Sabtu , 04 November 2017, 22:23 WIB

Lima Alasan UU Ormas Harus Dibawa ke MK

Rep: Amri Amrullah/ Red: Elba Damhuri
Republika/Prayogi
Mendagri Tjahjo Kumolo, Menkominfo Rudiantara dan Menkumham Yasonna Laoly pada Rapat Paripurna pengesahan UU Ormas di Kompleks Parlemen, Senayan, Jakarta, Selasa (24/10).
Mendagri Tjahjo Kumolo, Menkominfo Rudiantara dan Menkumham Yasonna Laoly pada Rapat Paripurna pengesahan UU Ormas di Kompleks Parlemen, Senayan, Jakarta, Selasa (24/10).

REPUBLIKA.CO.ID, JAKARTA -- Pusat Studi dan Pendidikan HAM (Pusdikham) Universitas Muhammadiyah Dr Hamka (Uhamka) mengusulkan kepada PP Muhammadiyah untuk menggugat Undang Undang (UU) Ormas. Usulan ini merupakan hasil Forum Group Diskusi (FGD) di Kampus FEB Uhamka, Jakata Timur, Sabtu (4/11).

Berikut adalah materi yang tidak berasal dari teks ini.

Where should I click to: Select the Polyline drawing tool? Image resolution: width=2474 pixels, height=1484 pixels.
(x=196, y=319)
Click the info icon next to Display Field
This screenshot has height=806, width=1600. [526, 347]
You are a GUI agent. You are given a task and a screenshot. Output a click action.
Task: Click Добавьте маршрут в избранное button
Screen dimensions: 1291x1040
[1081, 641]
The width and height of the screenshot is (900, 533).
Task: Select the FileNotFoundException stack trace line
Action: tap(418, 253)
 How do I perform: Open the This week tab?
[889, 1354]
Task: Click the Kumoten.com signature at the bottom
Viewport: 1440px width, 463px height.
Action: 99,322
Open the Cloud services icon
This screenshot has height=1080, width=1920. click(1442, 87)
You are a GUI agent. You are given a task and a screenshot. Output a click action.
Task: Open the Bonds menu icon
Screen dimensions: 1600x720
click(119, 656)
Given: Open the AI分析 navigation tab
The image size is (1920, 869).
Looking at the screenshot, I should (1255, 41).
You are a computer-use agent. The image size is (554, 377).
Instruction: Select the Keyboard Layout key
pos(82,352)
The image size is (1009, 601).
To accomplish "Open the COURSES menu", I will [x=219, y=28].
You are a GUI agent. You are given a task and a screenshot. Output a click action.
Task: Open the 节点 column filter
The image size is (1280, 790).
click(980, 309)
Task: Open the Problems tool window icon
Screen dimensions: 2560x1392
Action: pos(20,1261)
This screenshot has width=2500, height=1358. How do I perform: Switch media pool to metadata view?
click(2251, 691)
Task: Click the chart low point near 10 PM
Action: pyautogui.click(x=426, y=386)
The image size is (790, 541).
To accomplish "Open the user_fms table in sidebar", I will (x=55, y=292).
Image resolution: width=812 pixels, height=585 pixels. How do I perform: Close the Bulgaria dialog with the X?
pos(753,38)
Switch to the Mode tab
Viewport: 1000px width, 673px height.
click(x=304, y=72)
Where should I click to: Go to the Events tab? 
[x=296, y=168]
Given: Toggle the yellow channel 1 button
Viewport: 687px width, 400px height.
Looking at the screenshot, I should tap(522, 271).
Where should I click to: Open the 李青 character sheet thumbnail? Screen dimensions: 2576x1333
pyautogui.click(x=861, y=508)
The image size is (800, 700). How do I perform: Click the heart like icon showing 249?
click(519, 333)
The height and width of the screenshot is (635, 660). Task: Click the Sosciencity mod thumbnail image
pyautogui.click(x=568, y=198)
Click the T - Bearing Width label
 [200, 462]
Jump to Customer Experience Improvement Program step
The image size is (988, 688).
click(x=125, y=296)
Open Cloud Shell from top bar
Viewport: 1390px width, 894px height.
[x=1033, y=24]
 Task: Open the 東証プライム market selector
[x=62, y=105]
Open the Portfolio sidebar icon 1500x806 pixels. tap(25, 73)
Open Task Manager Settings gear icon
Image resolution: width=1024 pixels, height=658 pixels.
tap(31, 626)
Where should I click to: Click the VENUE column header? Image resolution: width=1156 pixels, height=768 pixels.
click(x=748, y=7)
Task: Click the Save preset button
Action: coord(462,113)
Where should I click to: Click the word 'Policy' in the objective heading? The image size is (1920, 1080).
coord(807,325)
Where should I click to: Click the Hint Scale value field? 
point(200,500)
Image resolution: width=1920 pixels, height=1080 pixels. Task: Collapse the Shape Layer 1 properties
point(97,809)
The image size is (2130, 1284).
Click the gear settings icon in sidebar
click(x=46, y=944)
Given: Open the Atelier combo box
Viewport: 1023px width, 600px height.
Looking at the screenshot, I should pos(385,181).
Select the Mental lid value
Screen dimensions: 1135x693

Berbicara pada FGD bertajuk "UU Ormas: Menakar Masa Depan Demokrasi dan HAM" ini Direktur Pusdikham Uhamka, Maneger Nasution yang juga Komisioner Komnas HAM, pakar hukum dan HAM UMY Iwan Satriawan, pakar hukum tata negara UMY Auliya dan para aktivis pemuda dan mahasiswa.

"Hasil FGD mengusulkan kepada PP Muhammadiyah agar melakukan gugatan judicial review (JR) ke Mahkamah Konstitusi (MK) untuk membatalkan UU Ormas tersebut," kata Maneger Nasution, Sabtu (4/11).

Komisioner Komnas HAM ini menilai UU Ormas mencederai prinsip negara hukum, melanggar kaidah konstitusionalisme, dan mengancam masa depan demokrasi dan HAM. "JR itu mendesak dilakukan agar UU Ormas tidak digunakan secara berlebihan atau eksesif oleh penguasa," tegasnya.

Setidaknya ada lima argumen yang patut dipertimbangkan dalam judicial review UU Ormas. Pertama, jelas dia, agumen mengenai upaya persuasi terkait kewenangan pemerintah membubarkan Ormas.

UU Ormas itu tidak mengedepankan upaya persuasi terhadap ormas-ormas yang dianggap melanggar ketentuan hukum. Padahal negara yang demokratis, harus menjaga keberagaman. Kalau ada yang dianggap menyimpang, dilakukan upaya persuasi terlebih dahulu.

Kedua, UU Ormas menghilangkan ketentuan bahwa pembubaran ormas harus melalui proses pengadilan. Untuk itu peran dan fungsi yudikatif atau pengadilan harus dikembalikan.

Sebagai negara hukum semua persoalan harus kembali ke hukum. Dengan demikian, mekanisme proses hukum harus dihidupkan. Dan pembubaran Ormas harus melalui keputusan pengadilan setelah didahului peringatan-peringatan (SP) dan penghentian kegiatan.

Ketiga, ketentuan pidana dalam UU Ormas itu tidak rasional. Sanksi pidana penjara selama lima hingga 20 tahun bertentangan dengan ketentuan dalam KUHP.

Hukuman pidananya mulai dari seumur hidup atau pidana penjara penjara paling singkat 5 tahun dan paling lama 20 tahun. Terkait hukuman dan sanksi, sejatinya ada aturan hukuman dan sanksi yang rasional.

"Bandingkan koruptor saja, jelas-jelas extraordinary crime, hukuman ada yang cuma dua tahun. Bayangkan, di mana rasa keadilannya," tegas Manager.

Keempat, tahapan pembubaran ormas. Aturan pembubaran ormas dalam rezim UU Ormas ini tak rasional yakni dengan menyurati ormas bersangkutan dengan surat peringatan (SP) dalam tujuh hari.

Dan kelima, adanya pasal-pasal karet dalam rezim UU Ormas ini dalam mengatur hak-hak sipil warga negara, khususnya hak berkumpul, berpendapat, dan kebebasan beragama. Soal tafsir 'melanggar Pancasila', ia menilai pemerintah tidak bisa menjadi satu-satunya pihak yang bisa menafsirkan Pancasila.